The outside lands

Hannah Kohler, The outside lands: San Francisco, 1968. Kip et Jeannie, frère et soeur marqués par la perte de leur mère, et dont le père a quelque peu laissé tomber les bras, tentent de mener au mieux leur vie. Suite à un petit délit, Kip s’engage pour la guerre du Vietnam; Jeannie se marie, un peu forcée, à un jeune médecin qu’elle a rencontré dans le diner où elle travaille. Puis, Kip est accusé d’un meurtre et Jeannie tentera de le défendre, se rapprochant d’un groupe opposé à la guerre mais aussi d’un vétéran atrocement mutilé. Elle est bouleversée par l’affaire et découvre une femme différente en elle, grâce à ses nouvelles relations.

Ce roman a traîné comme dernier sur ma PAL ancienne (d’avant 2019, et maintenant complètement clôturée) et pourtant, il avait de quoi me séduire. Hannah Kohler raconte avec une grande sensibilité l’évolution d’une jeune fille, mariée trop tôt, en une femme. Elle décrit également l’esprit un peu troublé de Kip et son passage au Vietnam. Mais il n’est pour moi qu’un personnage secondaire, c’est vraiment Jeannie à qui on s’attache pendant toute la lecture, même si ce n’est pas uniquement sa voix qu’on entend dans l’alternance des chapitres. Ses espoirs, ses troubles, son identité sexuelle sont abordés très subtilement et avec beaucoup de finesse. Pas un instant je n’ai douté que l’auteur était américaine, or elle est britannique. Et elle a un talent certain dans ses descriptions du San Francisco de la fin des années 1960, une ville en pleine ébullition, mais aussi une ville où la majorité des habitants mène une vie très conventionnelle, dans des maisons de banlieue avec jardin.
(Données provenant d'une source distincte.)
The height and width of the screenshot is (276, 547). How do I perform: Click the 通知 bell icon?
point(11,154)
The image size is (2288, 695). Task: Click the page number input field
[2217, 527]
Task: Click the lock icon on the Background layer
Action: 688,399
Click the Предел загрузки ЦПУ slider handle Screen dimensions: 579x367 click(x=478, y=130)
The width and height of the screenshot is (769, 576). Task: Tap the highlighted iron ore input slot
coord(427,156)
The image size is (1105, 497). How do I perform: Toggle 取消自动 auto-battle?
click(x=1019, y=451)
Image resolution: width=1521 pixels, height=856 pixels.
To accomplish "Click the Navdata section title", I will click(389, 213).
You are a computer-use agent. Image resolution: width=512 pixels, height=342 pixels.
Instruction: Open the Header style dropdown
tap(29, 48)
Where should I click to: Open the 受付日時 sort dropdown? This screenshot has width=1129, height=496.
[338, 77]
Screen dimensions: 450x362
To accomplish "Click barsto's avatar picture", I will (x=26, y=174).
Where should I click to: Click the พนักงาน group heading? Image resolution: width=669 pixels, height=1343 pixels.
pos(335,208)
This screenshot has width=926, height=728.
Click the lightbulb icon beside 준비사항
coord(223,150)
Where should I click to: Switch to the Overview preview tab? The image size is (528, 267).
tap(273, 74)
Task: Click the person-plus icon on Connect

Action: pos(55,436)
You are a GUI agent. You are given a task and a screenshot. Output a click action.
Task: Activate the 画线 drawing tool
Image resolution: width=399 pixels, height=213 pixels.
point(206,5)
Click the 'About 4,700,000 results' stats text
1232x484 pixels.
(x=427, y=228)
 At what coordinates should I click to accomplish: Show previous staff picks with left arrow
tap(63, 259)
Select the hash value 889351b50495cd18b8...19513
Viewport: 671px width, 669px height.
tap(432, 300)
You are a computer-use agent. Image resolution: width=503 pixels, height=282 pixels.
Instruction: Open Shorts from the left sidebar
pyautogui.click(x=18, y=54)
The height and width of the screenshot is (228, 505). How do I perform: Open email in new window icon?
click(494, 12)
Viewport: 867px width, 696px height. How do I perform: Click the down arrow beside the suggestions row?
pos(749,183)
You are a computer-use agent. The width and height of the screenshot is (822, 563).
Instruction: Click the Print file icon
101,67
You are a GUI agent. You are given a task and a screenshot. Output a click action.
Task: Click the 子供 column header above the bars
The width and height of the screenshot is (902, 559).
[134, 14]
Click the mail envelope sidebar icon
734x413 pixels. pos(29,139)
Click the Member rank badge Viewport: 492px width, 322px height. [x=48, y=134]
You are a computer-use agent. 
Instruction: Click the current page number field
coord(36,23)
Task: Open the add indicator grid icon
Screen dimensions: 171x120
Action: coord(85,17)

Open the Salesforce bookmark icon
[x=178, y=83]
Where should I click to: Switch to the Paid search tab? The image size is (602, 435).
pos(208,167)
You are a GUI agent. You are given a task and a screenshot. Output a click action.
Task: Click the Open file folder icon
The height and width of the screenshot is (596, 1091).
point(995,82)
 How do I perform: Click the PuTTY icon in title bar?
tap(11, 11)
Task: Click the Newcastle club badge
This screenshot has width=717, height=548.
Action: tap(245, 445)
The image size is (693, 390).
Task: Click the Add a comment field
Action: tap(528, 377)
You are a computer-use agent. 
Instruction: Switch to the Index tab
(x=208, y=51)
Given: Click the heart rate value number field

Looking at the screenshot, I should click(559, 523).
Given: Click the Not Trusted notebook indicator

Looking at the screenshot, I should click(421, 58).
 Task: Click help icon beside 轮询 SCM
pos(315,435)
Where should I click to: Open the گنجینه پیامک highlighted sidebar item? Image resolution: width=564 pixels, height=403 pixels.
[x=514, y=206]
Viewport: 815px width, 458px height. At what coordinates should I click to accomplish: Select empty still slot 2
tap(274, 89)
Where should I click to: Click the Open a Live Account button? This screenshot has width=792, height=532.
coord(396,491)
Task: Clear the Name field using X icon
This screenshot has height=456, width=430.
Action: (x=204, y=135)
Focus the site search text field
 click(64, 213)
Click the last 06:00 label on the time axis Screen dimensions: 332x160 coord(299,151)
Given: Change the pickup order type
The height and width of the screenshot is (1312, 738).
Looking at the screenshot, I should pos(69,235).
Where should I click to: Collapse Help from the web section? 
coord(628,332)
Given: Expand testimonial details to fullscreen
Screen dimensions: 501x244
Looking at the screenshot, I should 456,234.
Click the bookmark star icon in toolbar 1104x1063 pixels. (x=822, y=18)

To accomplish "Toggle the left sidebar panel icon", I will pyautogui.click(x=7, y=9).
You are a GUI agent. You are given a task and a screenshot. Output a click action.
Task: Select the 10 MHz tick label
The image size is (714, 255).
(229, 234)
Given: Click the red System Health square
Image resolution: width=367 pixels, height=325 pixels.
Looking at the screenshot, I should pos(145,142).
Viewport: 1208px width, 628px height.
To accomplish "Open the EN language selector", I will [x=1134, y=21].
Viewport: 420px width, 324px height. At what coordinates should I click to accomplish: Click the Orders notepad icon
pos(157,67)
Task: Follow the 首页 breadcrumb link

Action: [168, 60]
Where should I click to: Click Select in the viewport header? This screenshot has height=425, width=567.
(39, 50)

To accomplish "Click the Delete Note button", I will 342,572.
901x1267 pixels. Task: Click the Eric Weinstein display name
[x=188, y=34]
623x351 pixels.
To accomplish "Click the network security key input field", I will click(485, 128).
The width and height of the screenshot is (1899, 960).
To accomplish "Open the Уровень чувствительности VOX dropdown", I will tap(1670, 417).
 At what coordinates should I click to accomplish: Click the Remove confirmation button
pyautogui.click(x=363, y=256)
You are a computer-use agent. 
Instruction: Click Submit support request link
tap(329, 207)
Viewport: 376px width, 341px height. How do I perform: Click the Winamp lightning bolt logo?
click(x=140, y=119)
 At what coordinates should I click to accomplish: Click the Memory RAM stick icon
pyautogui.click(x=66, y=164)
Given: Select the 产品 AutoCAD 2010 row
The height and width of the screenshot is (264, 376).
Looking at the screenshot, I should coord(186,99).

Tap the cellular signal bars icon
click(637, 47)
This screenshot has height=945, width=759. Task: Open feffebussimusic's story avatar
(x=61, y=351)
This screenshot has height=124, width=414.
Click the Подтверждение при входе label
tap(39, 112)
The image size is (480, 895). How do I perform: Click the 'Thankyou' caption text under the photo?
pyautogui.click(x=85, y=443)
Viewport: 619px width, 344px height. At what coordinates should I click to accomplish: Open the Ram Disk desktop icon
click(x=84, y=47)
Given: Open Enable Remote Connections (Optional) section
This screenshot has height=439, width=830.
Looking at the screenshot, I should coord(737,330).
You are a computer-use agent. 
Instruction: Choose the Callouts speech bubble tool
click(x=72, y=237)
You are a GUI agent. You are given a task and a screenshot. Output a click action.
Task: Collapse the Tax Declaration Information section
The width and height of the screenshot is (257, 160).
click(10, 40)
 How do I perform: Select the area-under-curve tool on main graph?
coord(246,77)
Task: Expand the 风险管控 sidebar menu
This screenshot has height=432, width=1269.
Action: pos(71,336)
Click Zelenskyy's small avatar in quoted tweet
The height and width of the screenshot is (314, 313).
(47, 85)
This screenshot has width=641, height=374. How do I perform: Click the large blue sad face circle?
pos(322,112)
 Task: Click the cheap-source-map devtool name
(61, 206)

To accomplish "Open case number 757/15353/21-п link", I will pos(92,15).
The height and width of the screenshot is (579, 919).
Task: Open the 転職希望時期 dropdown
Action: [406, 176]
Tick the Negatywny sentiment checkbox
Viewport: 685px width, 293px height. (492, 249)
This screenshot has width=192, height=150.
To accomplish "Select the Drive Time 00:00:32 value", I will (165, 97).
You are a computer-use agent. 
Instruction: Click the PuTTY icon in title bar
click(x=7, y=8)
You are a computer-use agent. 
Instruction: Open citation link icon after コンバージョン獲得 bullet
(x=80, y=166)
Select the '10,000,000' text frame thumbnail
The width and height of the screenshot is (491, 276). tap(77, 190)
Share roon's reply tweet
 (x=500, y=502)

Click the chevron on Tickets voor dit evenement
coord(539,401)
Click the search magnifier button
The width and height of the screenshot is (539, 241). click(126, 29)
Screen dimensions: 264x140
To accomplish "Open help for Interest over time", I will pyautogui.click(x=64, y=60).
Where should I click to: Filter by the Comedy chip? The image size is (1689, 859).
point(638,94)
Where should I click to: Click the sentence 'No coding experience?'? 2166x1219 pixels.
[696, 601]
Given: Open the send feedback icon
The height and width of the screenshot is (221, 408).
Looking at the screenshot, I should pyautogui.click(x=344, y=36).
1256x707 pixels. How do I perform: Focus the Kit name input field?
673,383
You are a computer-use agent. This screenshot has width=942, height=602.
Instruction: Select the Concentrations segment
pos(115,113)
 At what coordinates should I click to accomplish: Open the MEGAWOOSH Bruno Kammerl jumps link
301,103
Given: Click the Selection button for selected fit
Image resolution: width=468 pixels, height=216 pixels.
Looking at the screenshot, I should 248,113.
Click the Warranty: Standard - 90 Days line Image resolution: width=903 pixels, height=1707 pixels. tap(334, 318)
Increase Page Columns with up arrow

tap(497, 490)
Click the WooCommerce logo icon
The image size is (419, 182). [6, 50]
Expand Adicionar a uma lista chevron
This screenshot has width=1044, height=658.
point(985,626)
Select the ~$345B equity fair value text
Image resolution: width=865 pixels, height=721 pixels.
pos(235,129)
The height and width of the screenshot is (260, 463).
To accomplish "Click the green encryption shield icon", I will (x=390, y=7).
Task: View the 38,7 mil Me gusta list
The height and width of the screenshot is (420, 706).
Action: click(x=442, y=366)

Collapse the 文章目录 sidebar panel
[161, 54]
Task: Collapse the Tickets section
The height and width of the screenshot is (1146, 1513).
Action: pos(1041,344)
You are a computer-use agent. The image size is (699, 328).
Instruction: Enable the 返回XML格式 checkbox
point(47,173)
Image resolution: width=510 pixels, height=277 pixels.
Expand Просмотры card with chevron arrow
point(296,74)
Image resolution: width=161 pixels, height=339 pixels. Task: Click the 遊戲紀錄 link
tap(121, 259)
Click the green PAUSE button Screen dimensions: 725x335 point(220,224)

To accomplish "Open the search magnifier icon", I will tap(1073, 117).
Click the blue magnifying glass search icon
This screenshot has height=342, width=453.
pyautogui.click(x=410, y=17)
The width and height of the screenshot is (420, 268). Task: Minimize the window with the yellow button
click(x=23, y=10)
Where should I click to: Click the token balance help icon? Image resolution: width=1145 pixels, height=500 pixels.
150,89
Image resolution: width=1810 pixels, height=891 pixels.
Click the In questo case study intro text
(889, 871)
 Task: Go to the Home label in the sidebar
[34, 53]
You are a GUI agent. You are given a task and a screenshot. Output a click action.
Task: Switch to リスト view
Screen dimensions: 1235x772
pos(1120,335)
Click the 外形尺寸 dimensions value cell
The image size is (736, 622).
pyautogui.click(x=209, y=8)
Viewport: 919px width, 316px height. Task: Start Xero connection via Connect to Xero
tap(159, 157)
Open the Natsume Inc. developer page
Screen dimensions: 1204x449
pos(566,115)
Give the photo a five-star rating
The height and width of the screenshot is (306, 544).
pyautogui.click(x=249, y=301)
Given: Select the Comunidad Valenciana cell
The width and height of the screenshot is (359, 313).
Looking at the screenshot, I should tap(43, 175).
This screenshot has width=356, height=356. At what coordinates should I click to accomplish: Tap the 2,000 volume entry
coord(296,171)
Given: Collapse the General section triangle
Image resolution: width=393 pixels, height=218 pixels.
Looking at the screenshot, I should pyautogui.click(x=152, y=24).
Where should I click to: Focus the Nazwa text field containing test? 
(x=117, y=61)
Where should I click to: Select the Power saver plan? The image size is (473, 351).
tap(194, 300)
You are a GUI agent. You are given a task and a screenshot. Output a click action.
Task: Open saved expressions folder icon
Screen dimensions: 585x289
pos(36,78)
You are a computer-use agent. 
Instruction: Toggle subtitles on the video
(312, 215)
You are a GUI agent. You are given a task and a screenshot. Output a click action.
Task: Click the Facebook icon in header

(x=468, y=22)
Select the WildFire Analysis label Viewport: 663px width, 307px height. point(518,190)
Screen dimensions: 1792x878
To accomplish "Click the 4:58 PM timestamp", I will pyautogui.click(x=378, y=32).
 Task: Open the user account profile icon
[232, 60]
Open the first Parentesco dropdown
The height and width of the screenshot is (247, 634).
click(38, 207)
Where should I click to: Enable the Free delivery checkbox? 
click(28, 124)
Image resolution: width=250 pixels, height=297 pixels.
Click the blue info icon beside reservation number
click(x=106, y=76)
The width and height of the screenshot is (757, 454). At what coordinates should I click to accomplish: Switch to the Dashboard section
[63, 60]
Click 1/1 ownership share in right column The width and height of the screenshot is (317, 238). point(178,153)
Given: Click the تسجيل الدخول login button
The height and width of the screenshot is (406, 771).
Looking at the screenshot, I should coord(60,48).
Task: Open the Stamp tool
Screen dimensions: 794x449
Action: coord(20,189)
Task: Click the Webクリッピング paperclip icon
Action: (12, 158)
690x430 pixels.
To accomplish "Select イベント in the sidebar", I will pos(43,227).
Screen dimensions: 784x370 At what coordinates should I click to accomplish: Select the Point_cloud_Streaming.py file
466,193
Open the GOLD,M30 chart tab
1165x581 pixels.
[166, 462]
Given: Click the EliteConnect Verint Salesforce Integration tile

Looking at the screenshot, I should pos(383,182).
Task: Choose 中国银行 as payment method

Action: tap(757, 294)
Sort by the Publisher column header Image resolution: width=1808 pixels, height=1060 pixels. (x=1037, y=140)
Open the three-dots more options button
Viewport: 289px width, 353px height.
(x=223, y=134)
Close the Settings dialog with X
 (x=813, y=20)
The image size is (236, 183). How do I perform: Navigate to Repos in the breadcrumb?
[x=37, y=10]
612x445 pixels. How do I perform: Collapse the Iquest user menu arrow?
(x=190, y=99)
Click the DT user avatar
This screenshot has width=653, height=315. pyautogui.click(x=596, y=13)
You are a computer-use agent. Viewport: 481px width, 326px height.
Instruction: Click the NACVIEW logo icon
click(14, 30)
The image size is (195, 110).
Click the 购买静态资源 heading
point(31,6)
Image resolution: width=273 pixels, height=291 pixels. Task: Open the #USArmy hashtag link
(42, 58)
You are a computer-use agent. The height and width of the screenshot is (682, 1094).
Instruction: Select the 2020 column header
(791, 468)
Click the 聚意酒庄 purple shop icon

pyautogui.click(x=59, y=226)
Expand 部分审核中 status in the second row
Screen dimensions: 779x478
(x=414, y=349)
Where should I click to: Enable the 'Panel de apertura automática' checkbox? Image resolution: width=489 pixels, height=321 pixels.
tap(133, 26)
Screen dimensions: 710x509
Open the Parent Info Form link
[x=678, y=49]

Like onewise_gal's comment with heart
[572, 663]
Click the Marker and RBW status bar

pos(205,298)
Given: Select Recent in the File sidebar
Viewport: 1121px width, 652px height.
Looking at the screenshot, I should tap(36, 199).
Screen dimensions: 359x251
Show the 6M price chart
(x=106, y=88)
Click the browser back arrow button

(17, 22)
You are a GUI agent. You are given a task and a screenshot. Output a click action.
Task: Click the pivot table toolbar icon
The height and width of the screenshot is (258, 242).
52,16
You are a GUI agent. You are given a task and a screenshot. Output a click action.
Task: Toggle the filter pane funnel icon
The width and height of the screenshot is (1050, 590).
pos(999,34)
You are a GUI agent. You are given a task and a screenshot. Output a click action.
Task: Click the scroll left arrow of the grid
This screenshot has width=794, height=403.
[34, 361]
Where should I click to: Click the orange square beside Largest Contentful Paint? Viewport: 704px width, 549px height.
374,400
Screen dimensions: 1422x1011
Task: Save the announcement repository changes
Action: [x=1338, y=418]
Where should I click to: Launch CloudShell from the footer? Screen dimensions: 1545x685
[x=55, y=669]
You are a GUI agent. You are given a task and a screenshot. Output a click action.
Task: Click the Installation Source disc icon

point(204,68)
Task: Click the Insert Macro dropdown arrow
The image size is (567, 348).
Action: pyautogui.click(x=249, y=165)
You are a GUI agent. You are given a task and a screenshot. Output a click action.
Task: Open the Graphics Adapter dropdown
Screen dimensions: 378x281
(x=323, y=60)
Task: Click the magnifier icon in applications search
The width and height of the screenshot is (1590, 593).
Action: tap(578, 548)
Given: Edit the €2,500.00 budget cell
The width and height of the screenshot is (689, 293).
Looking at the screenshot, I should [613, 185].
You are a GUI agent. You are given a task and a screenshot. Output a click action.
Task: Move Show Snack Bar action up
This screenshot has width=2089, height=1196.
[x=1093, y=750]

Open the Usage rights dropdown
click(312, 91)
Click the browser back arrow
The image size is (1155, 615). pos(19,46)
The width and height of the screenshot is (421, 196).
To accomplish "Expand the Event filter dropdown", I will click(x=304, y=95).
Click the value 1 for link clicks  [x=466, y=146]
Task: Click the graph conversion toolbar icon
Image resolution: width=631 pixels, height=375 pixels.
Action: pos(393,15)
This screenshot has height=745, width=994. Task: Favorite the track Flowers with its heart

Une idée piochée chez Electra, qui a aussi adoré.

After her

Joyce Maynard, After her: pendant l’été 1979, dans une banlieue résidentielle de San Francisco, les sœurs Rachel et Patty passent leur temps en écoutant des disques, en inventant des histoires, en regardant la télévision au travers des fenêtres des voisins… Leurs parents, séparés, les laissent très libres. Leur mère est retirée sur elle-même, leur père est submergé de travail depuis que des meurtres de jeunes femmes ont eu lieu dans le quartier. Rachel souhaite à tout prix aider son père qu’elle adore dans la recherche du coupable mais tout ne se passe pas comme prévu. Joyce Maynard écrit un roman sur l’adolescence, ses insécurités, ses comportements un peu bizarres, sur un fond d’enquête policière et de chronique familiale. La présence d’un meurtrier ajoute une angoisse latente et un certain suspense. Elle décrit très finement la personnalité de Rachel et de sa sœur, ainsi que celle du père, absorbé par son travail mais aussi grand charmeur. Et c’est ce qui m’a beaucoup plu. Par contre, j’ai trouvé qu’il y avait une dernière partie en trop, celle du temps présent, où Rachel est toujours troublée par les événements du passé. J’ai eu l’impression que Joyce Maynard voulait à tout prix écrire une conclusion et que c’était un peu forcé. C’est dommage mais cela ne m’empêchera pas de lire d’autres romans de cet auteur.

Drinking the Devil’s Acre

81qg3-tiial_zpsye3xrdckDuggan McDonnell, Drinking the Devil’s Acre. A love letter from San Francisco and her cocktails: le Devil’s Acre est un quartier de San Francisco (juste un pâté de maisons en fait) parsemé de bars depuis les débuts de l’histoire de la ville. Duggan McDonnell a travaillé dans ce quartier et raconte ses expériences tout en les remettant dans un contexte plus large. Au travers de 25 cocktails importants pour la ville, il explique l’origine des alcools et des mélanges, parlant de la petite comme de la grande histoire, depuis la découverte de la côte est jusqu’à aujourd’hui, période de renouveau du cocktail. 45 recettes complètent les premières, des classiques mais surtout de nouvelles créations. Même si le livre est basé sur San Francisco, il donne une image assez complète du monde du cocktail et est très intéressant à lire. A noter que McDonnell propose également des recettes quelques peu étonnantes: celles du rhum ou du vermouth idéal, combinant différents alcools pour en créer un plus adapté aux cocktails.